I think we should use JAVA 17, as using latest version may cause some compatability issue, but you are demanding to use latest version, so I will commit the changes.

[M4dhav]

I am not annoyed or disturbed, I apologise if my words came across as that way. I am also a student, and I also use AI to accelerate my developmental workflows, so I understand what you mean. However, I would recommend, even in general, and apart from OSS Contributions, to always review AI generated code with extreme prejudice before committing it to any repo, as AI generated code is most often not ready for production. The workflow I personally used before opening every PR was to use the VSCode Diff Editor to view all my changes across files after staging them and then going to the Git window in VSCode to view just the staged files. This way one can see all their diffs and review them line by line. Anyways, apart from that, the PR is great and pretty much ready to be merged, so great work!

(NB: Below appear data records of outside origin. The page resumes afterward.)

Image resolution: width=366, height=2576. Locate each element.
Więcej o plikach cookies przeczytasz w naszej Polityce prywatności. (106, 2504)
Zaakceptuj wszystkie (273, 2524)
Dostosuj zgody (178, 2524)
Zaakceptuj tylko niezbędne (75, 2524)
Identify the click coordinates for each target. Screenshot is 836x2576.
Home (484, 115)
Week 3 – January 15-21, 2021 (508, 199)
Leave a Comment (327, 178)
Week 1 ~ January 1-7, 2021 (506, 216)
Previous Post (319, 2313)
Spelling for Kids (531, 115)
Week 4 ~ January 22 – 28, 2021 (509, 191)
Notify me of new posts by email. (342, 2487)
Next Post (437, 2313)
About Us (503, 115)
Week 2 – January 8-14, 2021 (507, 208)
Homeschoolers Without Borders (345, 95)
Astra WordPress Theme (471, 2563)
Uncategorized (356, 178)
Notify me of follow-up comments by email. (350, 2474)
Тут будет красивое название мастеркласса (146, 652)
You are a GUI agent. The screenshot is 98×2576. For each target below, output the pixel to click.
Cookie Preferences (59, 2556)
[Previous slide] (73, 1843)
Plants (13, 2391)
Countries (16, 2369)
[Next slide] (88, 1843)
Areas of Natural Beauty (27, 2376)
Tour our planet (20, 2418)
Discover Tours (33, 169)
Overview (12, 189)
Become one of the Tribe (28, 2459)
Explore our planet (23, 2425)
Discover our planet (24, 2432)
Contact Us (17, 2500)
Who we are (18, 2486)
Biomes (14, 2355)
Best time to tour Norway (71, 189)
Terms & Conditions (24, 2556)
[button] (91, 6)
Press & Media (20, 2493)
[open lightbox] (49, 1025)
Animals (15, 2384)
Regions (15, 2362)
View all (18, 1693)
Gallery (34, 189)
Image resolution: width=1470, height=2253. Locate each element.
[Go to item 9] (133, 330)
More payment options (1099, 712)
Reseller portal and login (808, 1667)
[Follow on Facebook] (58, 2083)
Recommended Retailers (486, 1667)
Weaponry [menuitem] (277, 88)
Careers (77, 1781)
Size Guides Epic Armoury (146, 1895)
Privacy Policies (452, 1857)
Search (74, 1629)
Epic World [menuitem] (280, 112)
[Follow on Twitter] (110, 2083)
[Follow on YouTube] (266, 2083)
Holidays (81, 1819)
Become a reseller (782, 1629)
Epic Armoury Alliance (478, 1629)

Also, Java 21 does not have compatibility issues, as can be verified from it's use in the store_deploy_android workflow, however, Java 17 does cause build errors as can be seen here:

As you requested, I tested the workflow on my local before requesting changes, and this screenshot is from a run of GitHub Actions on my fork which failed due to Java 17 incompatibility.

[uju09]

@M4dhav I thought u got annoyed by me. And ur words were right, I haven't minded anything. I am 3rd Sem student from IIIT Dharwad, I am learning on the go. I take every piece of ur word as the advice. So just chill.

[M4dhav]

Failed due to Java incompatibility

[uju09]

I changed the JAVA version

[uju09]

And prev comment too.😂

[uju09]

@M4dhav In the previous commit, by mistakely two lines got removed. I added them in latest commit.

[uju09]

@M4dhav I made changes. Any more changes needed?

[M4dhav]

Please don't mark comments as resolved by yourself

[uju09]

I am sorry for that... I had the habbit of resolving conservation of coderabbit's suggestion

[M4dhav]

Requesting again, please verify changes before committing

[M4dhav]

Resonate has a master branch, not main

[M4dhav]

Keep workflow_dispatch so that we can trigger the workflow manually

[M4dhav]

LGTM, testing on local

[M4dhav]

Workflow is working now, thank you for the contribution. Once #585 is fixed, a few additional changes will be required to the workflow, to fetch release tags and notes from the CHANGELOG document, but for now, merging

[github-actions]

✅ PR Closed - Thank You, @uju09!

• If this PR was merged: Congratulations! Your contribution is now part of the project. 🚀
• If this PR was closed without merging: Don’t worry! You can always improve it and submit again. 💪

We appreciate your effort and look forward to more contributions from you! 🤝

[uju09]

@M4dhav Thanks for co-operating with me.